HIGH COSTS OF LITIGATION TO THE UNITED STATES AND INDIAN TRIBES
The Carcieri decision may provoke a large number of
lawsuits regarding pending and already acquired lands and the
issue of whether tribes were ``under federal jurisdiction'' in
1934. Such litigation would be burdensome and cause delay in
the government's exercise of its general trust responsibility
to Indian tribes, and its specific obligations under the IRA.
These delays will in turn undermine the broad remedial policies
of the IRA and the current federal policy of tribal self-
determination. S. 1703 seeks to prevent litigation over trust
land acquisitions that might otherwise arise from the Carcieri
decision.
The term ``under federal jurisdiction'' is not defined in
federal law, regulation, or in the legislative history leading
up to the enactment of the Indian Reorganization Act. Even
prior to enactment of the IRA, the United States had no formal
term for acknowledging the existence of an Indian tribe. The
federal government used the terms ``in amity with the
government'' and ``having existing treaties with the
government'' up until the late 1800's. It was not until then
that the terms ``recognized'' and ``recognition'' were used in
the jurisdictional sense.
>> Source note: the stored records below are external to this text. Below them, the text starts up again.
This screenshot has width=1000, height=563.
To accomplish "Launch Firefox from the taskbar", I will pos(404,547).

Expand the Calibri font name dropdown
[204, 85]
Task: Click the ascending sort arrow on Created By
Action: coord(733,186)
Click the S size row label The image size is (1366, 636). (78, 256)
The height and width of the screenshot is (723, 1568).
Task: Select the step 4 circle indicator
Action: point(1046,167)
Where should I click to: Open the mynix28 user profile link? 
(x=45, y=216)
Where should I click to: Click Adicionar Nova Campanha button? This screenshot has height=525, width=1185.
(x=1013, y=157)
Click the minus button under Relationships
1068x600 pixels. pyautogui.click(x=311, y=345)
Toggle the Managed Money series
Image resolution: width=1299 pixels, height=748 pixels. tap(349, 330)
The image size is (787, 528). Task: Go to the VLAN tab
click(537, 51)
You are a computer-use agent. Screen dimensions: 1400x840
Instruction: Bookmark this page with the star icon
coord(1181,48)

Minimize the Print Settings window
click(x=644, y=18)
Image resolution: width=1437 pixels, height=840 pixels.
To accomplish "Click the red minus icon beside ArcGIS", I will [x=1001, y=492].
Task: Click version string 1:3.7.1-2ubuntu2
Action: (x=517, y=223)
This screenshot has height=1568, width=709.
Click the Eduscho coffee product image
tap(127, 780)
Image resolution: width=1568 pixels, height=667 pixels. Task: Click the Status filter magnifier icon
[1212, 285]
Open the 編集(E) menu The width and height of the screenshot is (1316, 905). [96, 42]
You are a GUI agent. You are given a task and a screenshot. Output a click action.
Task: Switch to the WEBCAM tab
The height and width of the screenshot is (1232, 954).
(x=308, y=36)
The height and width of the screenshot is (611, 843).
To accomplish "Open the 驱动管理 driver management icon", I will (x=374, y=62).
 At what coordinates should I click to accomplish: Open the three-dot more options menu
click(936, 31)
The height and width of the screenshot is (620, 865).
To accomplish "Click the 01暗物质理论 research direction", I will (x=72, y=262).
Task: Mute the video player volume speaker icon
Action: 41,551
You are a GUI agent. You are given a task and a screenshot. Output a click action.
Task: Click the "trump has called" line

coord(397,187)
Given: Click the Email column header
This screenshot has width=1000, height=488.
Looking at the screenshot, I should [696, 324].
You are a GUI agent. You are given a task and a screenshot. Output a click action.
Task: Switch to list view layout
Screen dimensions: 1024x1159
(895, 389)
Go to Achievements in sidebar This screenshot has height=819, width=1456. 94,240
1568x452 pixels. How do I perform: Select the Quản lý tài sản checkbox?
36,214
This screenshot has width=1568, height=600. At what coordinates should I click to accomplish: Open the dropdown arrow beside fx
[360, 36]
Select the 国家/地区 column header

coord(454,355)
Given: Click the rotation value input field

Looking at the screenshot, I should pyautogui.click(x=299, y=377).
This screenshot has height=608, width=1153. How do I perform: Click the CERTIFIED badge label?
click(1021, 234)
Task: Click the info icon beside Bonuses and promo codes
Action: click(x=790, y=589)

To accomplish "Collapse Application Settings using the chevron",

As a result, Indian Tribes, the
Department of the Interior, and Federal courts reviewing future
land into trust acquisitions have little insight as to whether
a tribe that was not formally recognized in 1934 would be
considered ``under federal jurisdiction.'' In addition, the
United States did not have an accurate list of federally
recognized Indian tribes until after 1994, when Congress
enacted the Federally Recognized Tribal List Act.\33\ Thus,
even the initial determination of whether a tribe was formally
recognized in 1934 will be a difficult question to determine.
This significant uncertainty will flood federal court rooms
with lawsuits for decades and cost both tribes and the United
States significant resources.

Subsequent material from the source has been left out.